= Motorola Rival =

Mobile phone

The Motorola Rival A455 is a Verizon Wireless cell phone launched in June 2009. The phone was a pocket sized slider with QWERTY keyboard for messaging; and also featured touch screen multimedia. The cell phone comes in Tin Silver and Purple.

It has a touch screen for a pop-up dial pad, and the contact search option, the rest are controlled by buttons on the phone.

The Motorola Rival A455 is on the Telus and Koodo wireless networks in Canada and the Verizon wireless network in the United States. It is also available on Open Mobile in the Caribbean.

It has a keyboard that slides from the right side, which keeps it relatively compact for a slider phone at 3.8 x 2 x 0.71-inches. The screen is partially touch-sensitive for on-screen dialing or selecting contacts. Texting, instant messaging, and e-mail are available on the Motorola A455 Rival.

There is a web browser for the Internet. Videos can be made and played back.
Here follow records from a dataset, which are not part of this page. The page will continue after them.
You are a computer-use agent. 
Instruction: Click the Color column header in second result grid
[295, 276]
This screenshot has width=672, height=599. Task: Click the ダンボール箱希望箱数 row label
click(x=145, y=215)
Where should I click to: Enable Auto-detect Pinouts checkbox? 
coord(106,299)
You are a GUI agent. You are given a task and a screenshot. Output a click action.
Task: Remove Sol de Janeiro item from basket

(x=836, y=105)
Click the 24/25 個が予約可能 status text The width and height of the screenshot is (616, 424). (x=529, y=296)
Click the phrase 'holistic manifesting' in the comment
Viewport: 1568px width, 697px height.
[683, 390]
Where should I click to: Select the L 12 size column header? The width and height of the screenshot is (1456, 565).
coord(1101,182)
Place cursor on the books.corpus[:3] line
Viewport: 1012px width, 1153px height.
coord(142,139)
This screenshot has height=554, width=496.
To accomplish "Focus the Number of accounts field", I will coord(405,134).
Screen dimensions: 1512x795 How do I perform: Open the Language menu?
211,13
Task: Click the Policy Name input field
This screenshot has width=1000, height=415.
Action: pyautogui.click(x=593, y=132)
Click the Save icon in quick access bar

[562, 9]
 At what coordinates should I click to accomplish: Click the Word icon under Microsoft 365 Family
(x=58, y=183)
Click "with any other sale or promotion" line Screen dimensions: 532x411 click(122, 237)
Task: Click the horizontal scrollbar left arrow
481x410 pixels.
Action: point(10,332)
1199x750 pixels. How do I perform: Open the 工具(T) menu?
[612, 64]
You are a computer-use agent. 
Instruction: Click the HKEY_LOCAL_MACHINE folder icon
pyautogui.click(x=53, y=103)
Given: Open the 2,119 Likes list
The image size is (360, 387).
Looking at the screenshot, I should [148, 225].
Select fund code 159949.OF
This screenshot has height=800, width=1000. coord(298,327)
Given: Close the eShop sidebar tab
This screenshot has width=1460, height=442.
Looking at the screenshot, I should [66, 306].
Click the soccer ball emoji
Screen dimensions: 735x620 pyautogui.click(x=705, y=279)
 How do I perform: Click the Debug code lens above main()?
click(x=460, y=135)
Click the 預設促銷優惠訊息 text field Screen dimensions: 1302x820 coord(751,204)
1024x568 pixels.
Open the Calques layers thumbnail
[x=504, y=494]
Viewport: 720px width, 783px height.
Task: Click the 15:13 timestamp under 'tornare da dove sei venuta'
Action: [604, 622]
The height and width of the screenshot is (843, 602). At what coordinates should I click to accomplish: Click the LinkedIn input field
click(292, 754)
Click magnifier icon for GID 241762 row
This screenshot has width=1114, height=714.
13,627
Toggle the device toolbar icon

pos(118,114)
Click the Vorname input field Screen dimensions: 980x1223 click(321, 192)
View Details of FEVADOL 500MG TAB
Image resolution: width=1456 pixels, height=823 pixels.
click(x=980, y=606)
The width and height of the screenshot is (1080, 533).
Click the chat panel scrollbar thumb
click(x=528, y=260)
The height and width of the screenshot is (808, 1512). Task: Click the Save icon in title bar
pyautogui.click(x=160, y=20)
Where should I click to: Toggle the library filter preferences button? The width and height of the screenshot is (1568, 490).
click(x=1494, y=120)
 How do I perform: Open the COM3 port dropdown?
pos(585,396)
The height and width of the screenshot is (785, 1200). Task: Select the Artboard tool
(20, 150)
Video on the Internet can be viewed.

Other add-ons include GPS navigation, as well as support for music files.

==Features==
- 3G capable.
- Digital Camera with 2.0 MP with 7x digital zoom, fixed focus.
- Touch screen.
- Bluetooth for A2DP, HSP, HFP profiles.
- GPS.
- QWERTY Keyboard slider.
- Email and Internet access.
- Speakerphone.
- Phone-book can take 1,000 contacts.
- Messaging types MMS, SMS, EMS, IM, Email, WAP browser.
- Audio types: AAC, AAC+, AAC+ Enhanced, MIDI, MP3, WMA.
- Video capture, playback, and streaming, H.263, H.264, MPEG4, WMV.
- Memory: 130MB end user; up to 8GB expandable.